Zainal Abidin, warga Desa Pasir Putih, Kecamatan Tukak Sadai, dikenal sebagai nelayan yang rutin melaut sejak subuh dengan perahu kecil bermesin tempel. Menurut keterangan anaknya, Yoni, korban biasanya pulang pukul 08.00 WIB. Namun, pada hari kejadian, Zainal tak kunjung kembali.

“Ayah tidak punya riwayat penyakit serius. Beliau selalu melaut sendirian tanpa teman,” ujar Yoni.

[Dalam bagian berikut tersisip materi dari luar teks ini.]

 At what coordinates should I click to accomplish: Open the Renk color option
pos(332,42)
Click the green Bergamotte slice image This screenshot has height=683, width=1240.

Diduga, korban mengalami kecelakaan saat mencari ikan.

Pemeriksaan forensik oleh tim medis di RSUD di Desa Gadung menyimpulkan kematian korban murni akibat tenggelam tanpa tanda kekerasan fisik.

Iptu Mulia Renaldi juga menyatakan belum ada indikasi tindak kejahatan dalam kasus ini. Hasil visum menguatkan bahwa korban meninggal karena faktor alamiah saat bekerja.